Of all the simplistic movie formulas, I think the sports movie formula is the one I am most likely to fall for, regardless of the film's actual qualities. Somehow, the notions of competition and underdogs and come-from-behind victory resonates with me in a way no other formula I can think of really does. I'm not quite sure what this says about me (psychologically, I worry that it means I can relate to winning more than I can to, say, falling in love -- but I hope that's not the case).

So even though Christian Bale would rank highly among my least favorite working actors, I still went ahead and watched this out of a combination of curiousity at David O. Russell doing such a straightforward genre piece, and my aforementioned sucker-status for a well-crafted sports movie. Well, I wouldn't exactly say it disappointed. It's right there on the line, hovering, depending on how I feel at the given time I think about it, between something I'd tell people I enjoyed and something I'd tell people I almost enjoyed. Wahlberg's sisters are a particular low point, echoing the same women who exist only to be obnoxious and repressive in Paul Thomas Anderson's Punch-Drunk Love. That Russell wants the audience to cheer when Amy Adams finally has enough and takes it to a couple of them is, uh, pretty icky, to say the least. I've never (well, not never, but at least since reaching cognitive adulthood -- i.e. a year or two ago) really liked the idea of the crowd-pleasing punch, when someone is being so odious and awful that the sympathetic, put-upon character unleashes some violence to the face and then we're supposed to find this cathartic?

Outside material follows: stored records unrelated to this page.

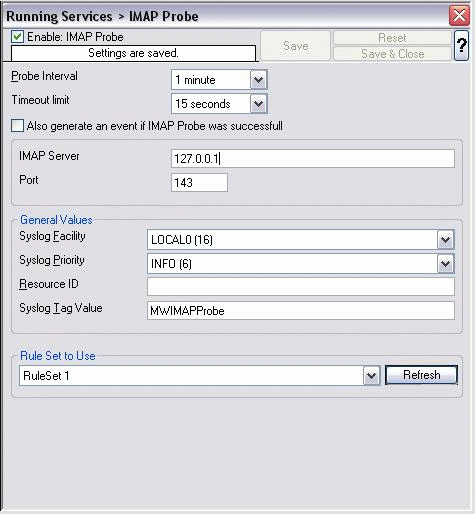Disable the Enable: IMAP Probe checkbox
The height and width of the screenshot is (514, 475).
(17, 37)
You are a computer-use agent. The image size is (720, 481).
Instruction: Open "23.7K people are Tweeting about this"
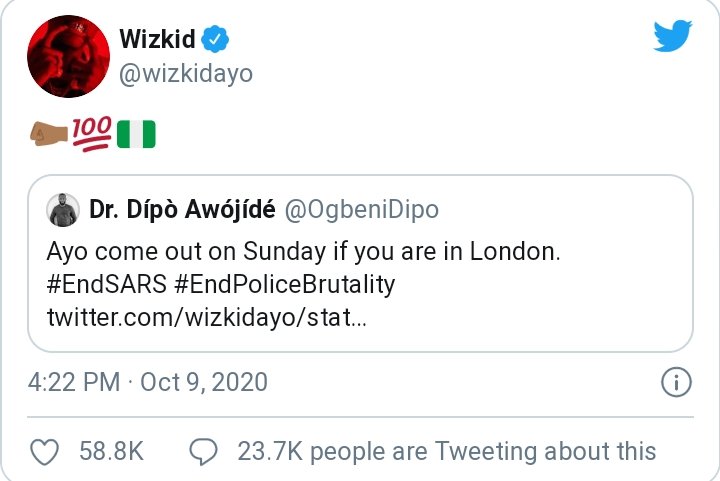tap(446, 452)
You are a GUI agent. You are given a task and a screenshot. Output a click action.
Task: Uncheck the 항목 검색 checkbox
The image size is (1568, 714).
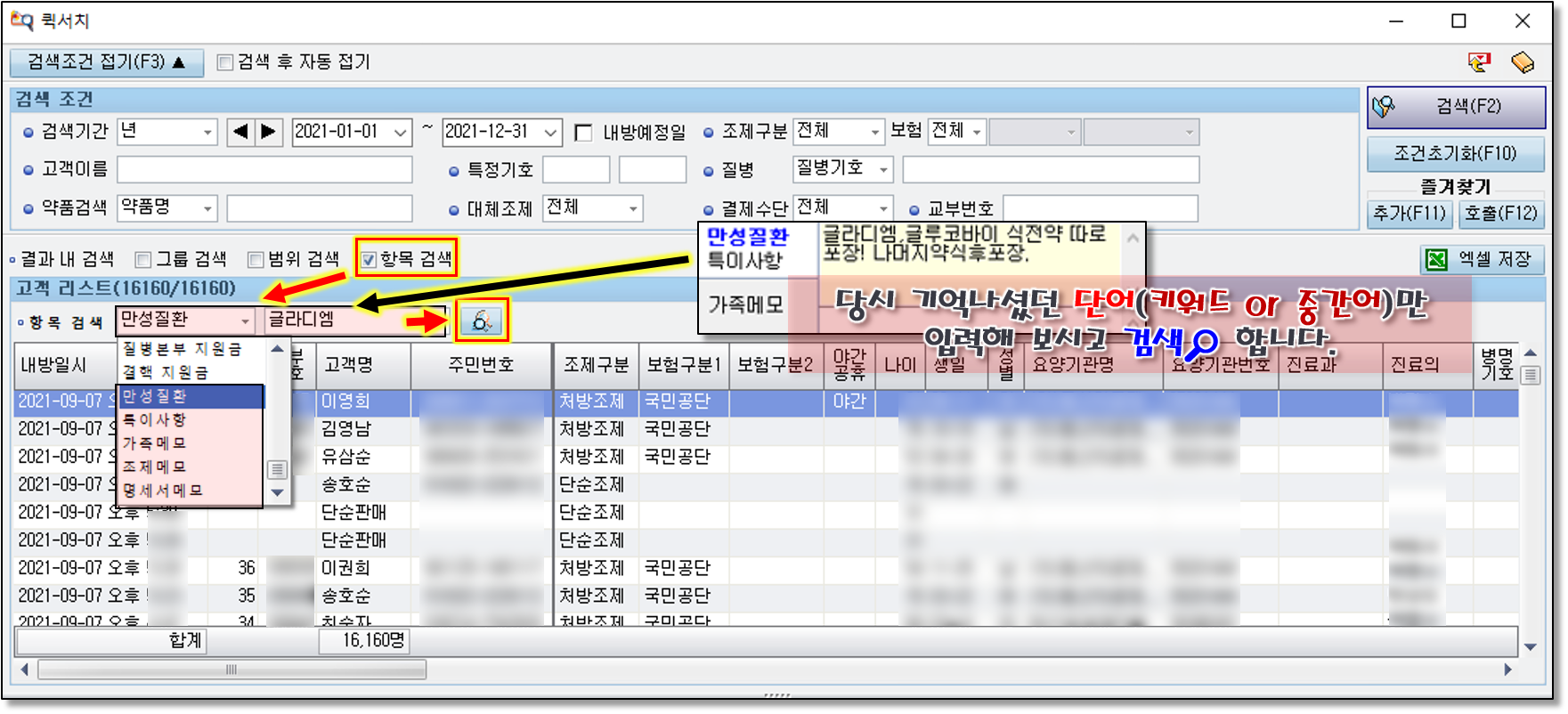tap(369, 260)
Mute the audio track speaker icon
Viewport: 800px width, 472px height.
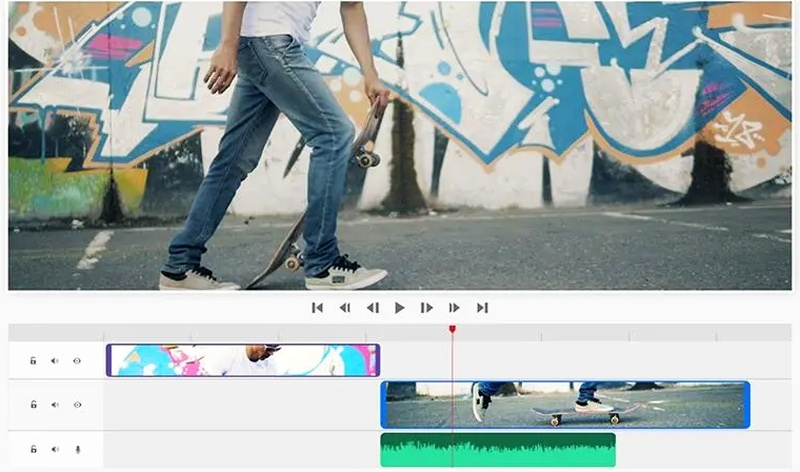pos(55,450)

But, to my surprise, I found Bale surprisingly tolerable. His scenery chewing Method Acting fits perfectly into the role of Wahlberg's narcissistic, attention-starved older brother. And Wahlberg brings his usual laconic tenderness, making him a plausible foil to the fast-talking, egomaniacal Bale. Melissa Leo and the sisters are the only real problem bogging this down from being a completely enjoyable entry into the canon of middling sports movies. But it's solid enough, and works the working class hero myth in a way that isn't completely obnoxious.

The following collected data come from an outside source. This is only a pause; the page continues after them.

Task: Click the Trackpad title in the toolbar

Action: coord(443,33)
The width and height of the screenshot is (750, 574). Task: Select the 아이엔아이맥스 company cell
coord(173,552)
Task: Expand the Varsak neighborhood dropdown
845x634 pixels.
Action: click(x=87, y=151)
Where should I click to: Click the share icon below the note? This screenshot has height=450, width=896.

Raw Deal (John Irvin, 1986)

A strange amalgamation of Miami Vice-like style -- a constantly tracking camera, glitzy locations, shimmering glass and towering modernity -- with Arnold. Even in fancy suits his hulking, enormous frame looks completely out of place. Which I guess is something of the point. In the high life world of corruption and murder, who can one trust but the completely ridiculous, Superman embodied that is Arnold Schwarzenegger. But, unfortunately, the film takes this implication at face value, rather than trying to exploit his mythic figure as a satirical statement about ourselves, as Mark L. Lester did a year earlier in Commando. We trust Arnold because he is one of the good guys, and of course anyone who has ever done anything bad to Arnold is one of the bad guys. Unlike most films involving undercover police work, this one is completely uninterested in the moral grey area that can come from working alongside the so-called enemy. Instead, it ends with a rather abrupt and kinetically vacuous shootout, where Arnold gets revenge on all the bad guys by shooting them to pieces, then is rewarded with commendations, his old job back, etc. etc. It's the usual macho cop fantasy storyline, existing in a world where shooting a hundred people has no repercussions.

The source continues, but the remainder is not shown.